What is required:
Say nothing but the number of lines below in which the string "axis" appears.

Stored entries
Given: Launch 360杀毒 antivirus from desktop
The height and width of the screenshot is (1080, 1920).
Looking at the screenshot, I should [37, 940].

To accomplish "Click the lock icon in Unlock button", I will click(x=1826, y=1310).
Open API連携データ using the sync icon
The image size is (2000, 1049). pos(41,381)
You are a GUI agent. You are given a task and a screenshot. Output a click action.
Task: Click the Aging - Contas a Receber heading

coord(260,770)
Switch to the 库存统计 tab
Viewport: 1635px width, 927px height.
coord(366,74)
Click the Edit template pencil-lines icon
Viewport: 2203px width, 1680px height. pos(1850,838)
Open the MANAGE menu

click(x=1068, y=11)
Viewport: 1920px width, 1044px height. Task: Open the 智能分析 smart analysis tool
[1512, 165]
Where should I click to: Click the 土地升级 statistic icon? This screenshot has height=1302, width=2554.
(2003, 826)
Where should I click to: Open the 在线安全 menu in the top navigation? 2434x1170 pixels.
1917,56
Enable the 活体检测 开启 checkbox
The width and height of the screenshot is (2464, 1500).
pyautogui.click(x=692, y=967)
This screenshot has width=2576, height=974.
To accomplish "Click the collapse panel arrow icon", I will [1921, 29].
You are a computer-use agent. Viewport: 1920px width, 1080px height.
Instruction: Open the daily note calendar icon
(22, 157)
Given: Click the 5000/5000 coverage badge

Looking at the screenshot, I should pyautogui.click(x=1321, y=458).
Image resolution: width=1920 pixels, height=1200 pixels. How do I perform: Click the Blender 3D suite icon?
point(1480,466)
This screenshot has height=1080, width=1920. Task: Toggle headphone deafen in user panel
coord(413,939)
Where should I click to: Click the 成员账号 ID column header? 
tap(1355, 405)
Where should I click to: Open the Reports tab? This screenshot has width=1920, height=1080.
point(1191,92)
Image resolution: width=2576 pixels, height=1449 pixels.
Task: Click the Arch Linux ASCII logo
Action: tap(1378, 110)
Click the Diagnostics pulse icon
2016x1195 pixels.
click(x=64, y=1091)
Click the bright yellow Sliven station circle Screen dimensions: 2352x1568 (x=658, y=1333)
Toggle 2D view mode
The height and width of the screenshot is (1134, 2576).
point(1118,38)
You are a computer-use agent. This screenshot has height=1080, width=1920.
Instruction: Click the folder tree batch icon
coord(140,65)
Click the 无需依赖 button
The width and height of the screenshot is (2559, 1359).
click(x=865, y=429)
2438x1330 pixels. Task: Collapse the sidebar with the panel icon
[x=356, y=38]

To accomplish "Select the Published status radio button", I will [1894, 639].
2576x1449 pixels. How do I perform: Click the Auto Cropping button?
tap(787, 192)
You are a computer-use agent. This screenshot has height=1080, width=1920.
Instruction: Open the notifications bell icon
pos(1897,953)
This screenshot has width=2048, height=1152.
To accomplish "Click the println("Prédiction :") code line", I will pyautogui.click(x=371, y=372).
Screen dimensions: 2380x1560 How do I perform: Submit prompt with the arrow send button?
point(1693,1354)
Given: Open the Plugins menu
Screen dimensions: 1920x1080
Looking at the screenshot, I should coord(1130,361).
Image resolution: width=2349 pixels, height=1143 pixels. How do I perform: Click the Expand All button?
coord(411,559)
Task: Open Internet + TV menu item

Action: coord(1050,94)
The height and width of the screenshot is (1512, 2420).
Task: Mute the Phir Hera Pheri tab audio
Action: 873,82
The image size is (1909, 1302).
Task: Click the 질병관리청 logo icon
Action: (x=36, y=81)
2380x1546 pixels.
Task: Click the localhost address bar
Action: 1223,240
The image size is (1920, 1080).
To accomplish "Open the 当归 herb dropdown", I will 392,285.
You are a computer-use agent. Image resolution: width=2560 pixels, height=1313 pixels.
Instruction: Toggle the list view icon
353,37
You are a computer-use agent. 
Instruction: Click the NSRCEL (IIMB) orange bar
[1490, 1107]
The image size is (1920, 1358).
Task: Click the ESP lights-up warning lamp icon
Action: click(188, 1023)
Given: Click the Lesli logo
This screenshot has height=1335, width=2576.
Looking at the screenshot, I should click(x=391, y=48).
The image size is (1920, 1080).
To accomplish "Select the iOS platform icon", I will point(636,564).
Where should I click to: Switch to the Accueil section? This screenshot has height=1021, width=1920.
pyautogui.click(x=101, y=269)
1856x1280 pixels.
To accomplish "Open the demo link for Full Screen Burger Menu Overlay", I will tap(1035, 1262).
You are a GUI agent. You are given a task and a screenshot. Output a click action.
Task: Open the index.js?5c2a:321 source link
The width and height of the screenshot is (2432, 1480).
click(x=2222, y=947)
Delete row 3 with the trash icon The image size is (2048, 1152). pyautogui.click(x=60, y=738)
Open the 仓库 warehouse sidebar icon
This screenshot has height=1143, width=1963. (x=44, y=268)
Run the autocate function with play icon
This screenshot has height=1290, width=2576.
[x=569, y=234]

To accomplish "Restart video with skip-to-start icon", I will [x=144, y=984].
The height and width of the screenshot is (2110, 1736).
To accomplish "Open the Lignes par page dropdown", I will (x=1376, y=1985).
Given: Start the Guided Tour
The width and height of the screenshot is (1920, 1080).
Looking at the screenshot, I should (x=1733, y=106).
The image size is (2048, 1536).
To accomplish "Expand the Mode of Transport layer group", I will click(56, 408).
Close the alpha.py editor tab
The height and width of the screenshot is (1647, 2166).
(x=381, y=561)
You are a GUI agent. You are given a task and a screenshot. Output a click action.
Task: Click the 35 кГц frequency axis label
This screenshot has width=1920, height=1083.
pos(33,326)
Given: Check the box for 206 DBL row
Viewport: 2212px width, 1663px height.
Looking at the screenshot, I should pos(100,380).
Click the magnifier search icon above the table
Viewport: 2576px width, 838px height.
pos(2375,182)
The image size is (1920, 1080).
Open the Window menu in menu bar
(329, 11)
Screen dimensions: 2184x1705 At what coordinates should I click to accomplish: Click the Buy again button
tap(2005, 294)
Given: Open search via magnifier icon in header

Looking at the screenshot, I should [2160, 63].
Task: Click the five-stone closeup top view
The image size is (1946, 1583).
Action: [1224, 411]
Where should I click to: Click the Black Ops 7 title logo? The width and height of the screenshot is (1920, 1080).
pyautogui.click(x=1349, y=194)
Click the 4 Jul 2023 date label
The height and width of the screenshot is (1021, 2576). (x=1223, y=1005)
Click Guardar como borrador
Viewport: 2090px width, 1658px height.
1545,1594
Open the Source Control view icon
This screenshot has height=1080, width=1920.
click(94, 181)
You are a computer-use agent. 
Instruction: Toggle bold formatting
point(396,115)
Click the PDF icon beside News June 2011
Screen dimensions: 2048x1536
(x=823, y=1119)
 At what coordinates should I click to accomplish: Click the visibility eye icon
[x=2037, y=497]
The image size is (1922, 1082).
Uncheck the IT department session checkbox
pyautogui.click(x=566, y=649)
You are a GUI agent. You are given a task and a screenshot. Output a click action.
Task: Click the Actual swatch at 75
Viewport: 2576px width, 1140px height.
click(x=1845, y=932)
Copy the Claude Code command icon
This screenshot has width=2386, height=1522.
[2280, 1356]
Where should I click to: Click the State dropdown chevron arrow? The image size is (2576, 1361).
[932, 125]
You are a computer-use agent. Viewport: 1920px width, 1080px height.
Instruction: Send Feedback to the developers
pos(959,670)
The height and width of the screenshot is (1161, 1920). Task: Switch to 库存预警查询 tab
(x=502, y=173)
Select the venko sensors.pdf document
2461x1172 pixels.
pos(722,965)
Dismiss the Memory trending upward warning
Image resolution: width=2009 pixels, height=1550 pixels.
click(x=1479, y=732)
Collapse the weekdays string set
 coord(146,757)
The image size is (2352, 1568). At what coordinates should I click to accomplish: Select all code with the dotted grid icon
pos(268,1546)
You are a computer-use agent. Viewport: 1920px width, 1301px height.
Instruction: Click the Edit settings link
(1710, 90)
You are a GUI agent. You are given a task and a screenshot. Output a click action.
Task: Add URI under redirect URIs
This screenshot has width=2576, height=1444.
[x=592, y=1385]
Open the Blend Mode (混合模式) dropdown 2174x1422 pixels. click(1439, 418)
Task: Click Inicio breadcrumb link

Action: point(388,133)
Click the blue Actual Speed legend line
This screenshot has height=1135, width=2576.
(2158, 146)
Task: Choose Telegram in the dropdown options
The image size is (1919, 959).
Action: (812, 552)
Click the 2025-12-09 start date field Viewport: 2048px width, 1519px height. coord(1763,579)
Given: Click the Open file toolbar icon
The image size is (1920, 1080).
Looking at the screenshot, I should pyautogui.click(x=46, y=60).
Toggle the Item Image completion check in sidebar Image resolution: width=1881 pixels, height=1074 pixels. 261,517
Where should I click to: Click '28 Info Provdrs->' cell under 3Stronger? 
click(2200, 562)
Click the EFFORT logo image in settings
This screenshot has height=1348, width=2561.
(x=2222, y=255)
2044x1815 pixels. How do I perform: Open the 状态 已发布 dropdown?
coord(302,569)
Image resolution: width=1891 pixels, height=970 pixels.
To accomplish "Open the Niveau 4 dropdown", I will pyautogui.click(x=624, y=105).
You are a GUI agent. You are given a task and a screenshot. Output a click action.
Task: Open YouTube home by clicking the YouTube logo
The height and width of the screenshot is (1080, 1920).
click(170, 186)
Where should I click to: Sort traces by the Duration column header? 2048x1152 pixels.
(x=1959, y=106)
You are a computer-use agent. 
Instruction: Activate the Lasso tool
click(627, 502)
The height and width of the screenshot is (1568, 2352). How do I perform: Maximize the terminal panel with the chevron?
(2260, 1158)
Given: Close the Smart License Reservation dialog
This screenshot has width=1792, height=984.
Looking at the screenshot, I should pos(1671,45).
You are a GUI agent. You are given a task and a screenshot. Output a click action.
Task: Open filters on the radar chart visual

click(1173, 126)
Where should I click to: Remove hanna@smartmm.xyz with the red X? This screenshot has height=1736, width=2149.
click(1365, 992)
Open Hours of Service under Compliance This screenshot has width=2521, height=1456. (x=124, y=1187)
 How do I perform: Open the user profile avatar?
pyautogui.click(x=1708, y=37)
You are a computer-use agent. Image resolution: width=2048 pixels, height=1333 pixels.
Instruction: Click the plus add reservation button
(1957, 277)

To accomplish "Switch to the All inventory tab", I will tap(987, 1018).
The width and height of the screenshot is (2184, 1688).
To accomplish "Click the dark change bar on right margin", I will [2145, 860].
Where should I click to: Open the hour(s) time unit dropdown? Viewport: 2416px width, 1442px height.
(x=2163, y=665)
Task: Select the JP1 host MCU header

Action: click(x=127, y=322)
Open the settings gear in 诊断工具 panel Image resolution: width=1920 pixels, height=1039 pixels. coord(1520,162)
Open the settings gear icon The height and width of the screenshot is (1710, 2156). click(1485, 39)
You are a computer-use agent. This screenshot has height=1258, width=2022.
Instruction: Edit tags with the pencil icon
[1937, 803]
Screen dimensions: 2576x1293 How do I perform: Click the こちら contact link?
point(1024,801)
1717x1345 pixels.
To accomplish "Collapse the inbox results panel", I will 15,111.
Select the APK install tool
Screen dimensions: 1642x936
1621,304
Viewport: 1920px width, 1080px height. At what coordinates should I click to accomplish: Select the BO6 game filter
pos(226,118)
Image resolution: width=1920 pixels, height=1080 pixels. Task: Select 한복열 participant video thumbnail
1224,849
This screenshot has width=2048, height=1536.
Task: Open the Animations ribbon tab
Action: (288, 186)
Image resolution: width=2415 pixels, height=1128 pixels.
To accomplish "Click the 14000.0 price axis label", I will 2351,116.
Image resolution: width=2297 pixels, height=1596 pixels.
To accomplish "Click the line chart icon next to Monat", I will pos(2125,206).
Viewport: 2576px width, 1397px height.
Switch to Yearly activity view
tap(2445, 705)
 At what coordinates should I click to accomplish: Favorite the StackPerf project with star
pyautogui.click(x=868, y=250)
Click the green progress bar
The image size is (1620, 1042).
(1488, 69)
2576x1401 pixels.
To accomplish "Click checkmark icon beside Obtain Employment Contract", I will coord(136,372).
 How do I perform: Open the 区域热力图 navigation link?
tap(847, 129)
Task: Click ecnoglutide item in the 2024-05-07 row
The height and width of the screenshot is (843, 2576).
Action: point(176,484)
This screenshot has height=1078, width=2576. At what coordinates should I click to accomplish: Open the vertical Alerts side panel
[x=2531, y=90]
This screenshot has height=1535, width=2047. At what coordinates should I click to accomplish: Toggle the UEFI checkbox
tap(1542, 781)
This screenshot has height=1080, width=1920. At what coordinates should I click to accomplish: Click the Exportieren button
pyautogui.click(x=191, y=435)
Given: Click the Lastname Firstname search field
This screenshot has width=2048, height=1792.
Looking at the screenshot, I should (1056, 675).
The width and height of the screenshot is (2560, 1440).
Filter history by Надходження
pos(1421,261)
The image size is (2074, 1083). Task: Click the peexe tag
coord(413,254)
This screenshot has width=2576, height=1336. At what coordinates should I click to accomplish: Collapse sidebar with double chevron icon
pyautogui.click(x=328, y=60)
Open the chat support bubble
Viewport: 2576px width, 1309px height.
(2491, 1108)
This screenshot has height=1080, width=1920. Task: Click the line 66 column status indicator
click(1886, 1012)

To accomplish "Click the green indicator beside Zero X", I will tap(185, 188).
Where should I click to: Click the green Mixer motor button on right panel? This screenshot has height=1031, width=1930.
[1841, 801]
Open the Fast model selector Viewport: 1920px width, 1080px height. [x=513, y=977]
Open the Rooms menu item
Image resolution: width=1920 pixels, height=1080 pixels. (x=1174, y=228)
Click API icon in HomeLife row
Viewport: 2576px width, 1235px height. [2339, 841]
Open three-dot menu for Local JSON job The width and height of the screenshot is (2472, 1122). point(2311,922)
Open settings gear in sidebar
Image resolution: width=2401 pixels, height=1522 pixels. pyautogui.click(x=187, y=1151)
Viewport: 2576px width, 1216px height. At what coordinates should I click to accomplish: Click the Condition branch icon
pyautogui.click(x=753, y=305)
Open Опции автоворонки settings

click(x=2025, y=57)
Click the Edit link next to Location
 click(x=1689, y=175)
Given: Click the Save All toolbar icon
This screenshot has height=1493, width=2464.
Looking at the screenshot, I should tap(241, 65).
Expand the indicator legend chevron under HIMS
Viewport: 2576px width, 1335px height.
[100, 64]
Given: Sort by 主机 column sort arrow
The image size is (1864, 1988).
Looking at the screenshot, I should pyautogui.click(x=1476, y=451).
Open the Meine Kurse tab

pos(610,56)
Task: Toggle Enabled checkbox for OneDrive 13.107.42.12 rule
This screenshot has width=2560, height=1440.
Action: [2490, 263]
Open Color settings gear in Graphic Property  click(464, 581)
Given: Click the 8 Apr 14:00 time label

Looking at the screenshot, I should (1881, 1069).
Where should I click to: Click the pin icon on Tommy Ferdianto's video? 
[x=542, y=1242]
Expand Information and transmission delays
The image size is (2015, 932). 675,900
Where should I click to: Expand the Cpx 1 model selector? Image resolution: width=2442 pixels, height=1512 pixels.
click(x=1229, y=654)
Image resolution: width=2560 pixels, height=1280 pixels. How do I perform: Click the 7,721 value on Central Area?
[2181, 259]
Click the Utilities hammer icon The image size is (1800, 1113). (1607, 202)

Response box:
2